L’ultima tra le motivazioni elencate riguarda la decisione personale di limitare il cibo consumato. Decidere cioè di interrompere il pasto ignorando il desiderio di continuare a mangiare. Questa condizione è molto frequente nella nostra realtà, e viene definita tipicamente “dieta”. Nonostante il termine dieta si riferisca, in realtà, al tipo di alimentazione seguita da ogni persona, nei fatti il più delle volte si identifica con il tentativo di controllare il desiderio di cibo, al fine di ridurre la quantità di grasso accumulato. Non serve spiegare le motivazioni che ci spingono a controllare la quantità di cibo ingerito, perché sono facilmente intuibili. Quello che a volte dimentichiamo, invece, è che questo tentativo espone il soggetto a una serie di esperienze contrastanti e spesso negative, che coinvolgono processi psichici e comportamentali specifici.

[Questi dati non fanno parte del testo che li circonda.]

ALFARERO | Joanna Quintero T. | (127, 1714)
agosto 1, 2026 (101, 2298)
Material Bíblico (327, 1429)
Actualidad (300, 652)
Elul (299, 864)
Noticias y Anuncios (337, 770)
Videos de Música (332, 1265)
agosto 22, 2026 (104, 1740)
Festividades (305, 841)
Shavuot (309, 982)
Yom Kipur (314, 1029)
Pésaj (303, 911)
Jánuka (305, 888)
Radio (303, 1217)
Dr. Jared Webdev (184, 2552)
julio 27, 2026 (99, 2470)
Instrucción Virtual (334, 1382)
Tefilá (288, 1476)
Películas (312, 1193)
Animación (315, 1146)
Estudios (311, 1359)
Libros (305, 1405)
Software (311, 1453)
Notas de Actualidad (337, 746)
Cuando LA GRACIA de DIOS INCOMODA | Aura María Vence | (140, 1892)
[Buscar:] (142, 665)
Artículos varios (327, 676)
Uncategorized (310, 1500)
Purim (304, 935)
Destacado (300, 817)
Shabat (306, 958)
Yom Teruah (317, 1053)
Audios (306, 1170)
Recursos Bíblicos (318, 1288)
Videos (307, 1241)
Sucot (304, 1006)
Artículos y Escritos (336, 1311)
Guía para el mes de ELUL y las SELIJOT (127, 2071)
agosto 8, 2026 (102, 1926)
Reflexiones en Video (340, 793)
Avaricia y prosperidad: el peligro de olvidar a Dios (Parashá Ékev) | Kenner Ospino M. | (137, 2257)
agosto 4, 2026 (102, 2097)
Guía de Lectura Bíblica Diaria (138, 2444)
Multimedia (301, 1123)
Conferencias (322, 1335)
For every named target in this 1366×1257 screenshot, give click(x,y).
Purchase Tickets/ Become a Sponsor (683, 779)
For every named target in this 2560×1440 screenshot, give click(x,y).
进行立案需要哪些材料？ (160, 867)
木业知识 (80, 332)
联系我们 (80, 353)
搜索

Prima di iniziare una dieta si dovrebbero conoscere bene questi meccanismi, per poterli controllare e contenere durante l’intero percorso. I modelli alimentari pensati per dimagrire basano la loro efficacia prevalentemente sulla riduzione del numero di calorie assunte e sulla combinazione dei cibi da consumare, dimenticando l’importanza degli aspetti psicologici alla base del dimagrimento. Gli psicologi esperti nel controllo del peso corporeo, come i professionisti del team di Specchio Alimentare, aiutano i partecipanti a sviluppare tecniche per controllare il consumo incongruo di cibo, suggerendo comportamenti funzionali a raggiungere un buon equilibrio.